The court did not find that Suddenlink hid arbitration-related provisions elsewhere within the RSA and disagreed with the district court that the rules governing arbitration were excessively difficult to understand. 

And contrary to the district court’s ruling, Rushing said “presenting customers with a mobile device on which to read and sign the RSA does not deny them a ‘reasonable opportunity to understand the terms.’” 

“Reading multiple pages of text on a technician’s mobile device may be tedious, but that inconvenience is not unconscionable,” the judge opined. 

The plaintiffs’ inadequate showing of procedural unconscionability meant they needed to show significant substantive unconscionability. 

“Under West Virginia law, ‘[a] contract term is substantively unconscionable only if it is both one-sided and overly harsh as to the disadvantaged party,’” Rushing said, citing McFarland v. Wells Fargo Bank, N.A. 
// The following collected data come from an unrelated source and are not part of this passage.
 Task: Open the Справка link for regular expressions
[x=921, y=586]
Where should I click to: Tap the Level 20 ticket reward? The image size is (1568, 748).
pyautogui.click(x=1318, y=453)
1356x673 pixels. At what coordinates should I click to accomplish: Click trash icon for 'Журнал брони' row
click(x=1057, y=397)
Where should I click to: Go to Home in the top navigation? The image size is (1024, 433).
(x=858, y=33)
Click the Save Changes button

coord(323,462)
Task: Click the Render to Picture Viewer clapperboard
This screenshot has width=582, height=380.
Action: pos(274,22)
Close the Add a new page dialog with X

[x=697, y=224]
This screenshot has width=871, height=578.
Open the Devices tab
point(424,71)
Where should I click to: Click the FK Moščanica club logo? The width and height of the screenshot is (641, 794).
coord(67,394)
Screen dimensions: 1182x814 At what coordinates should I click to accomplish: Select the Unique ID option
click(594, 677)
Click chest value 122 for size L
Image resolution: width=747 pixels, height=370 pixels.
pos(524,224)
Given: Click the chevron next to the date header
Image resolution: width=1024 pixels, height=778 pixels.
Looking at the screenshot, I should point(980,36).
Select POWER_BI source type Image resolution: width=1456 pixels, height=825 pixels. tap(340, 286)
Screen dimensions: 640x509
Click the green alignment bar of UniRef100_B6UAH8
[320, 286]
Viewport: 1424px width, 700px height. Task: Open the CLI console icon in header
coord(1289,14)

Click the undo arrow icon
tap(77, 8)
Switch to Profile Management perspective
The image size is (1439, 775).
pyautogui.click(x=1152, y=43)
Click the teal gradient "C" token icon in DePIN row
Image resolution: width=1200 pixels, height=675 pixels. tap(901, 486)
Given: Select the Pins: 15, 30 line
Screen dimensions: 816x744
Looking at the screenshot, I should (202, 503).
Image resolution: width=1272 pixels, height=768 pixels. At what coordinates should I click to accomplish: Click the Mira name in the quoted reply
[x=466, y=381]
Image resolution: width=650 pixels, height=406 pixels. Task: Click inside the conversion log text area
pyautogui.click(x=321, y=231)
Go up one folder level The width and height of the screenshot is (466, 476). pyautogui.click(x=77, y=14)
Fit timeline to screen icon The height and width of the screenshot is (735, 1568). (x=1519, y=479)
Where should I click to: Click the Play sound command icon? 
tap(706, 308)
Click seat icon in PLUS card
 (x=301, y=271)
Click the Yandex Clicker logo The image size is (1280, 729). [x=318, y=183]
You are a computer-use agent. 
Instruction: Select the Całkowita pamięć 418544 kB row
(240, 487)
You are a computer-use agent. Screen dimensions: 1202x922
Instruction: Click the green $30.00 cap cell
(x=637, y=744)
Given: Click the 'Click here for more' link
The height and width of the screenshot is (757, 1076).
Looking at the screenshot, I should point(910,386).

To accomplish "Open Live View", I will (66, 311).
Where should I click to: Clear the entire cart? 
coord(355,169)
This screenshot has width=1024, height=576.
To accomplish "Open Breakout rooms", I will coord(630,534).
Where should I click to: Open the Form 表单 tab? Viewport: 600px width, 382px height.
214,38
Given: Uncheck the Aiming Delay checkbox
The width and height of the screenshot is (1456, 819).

Here, there was nothing unreasonable about Suddenlink’s pre-arbitration notice requirement. 

“It applies to both parties equally,” she said. “And it serves a commercially reasonable purpose by allowing both parties the opportunity to resolve disputes informally without incurring the expense of arbitration.” 

The plaintiffs’ misread the appeals process provision by ignoring their right to appeal an arbitrator’s denial of injunctive relief. Further, Rushing disregarded the plaintiffs’ concerns about the waiver of class-wide relief, which have been upheld by West Virginia courts.

Inconsistent settlement 

The plaintiffs claimed that Suddenlink waived its right to compel arbitration of these disputes by entering into a class settlement to resolve different claims about fees and surcharges in New Jersey state court.  

Rushing said that position was untenable because Suddenlink stipulated that its out-of-state class settlement did not cover plaintiffs’ claims, none of which were about fees and surcharges. 

“Litigation surrounding factually and legally distinct claims ‘cannot support a finding that [a party] waived its right to arbitrate . . . unrelated claims’ brought by a different counterparty,” the judge said.  

“Indeed, courts have roundly rejected the idea that ‘allegedly inconsistent conduct in a separate case involving a different party can waive the right to arbitrate,” she pointed out. 

Thus, Rushing reversed the district court’s judgments denying Suddenlink’s motions to compel arbitration.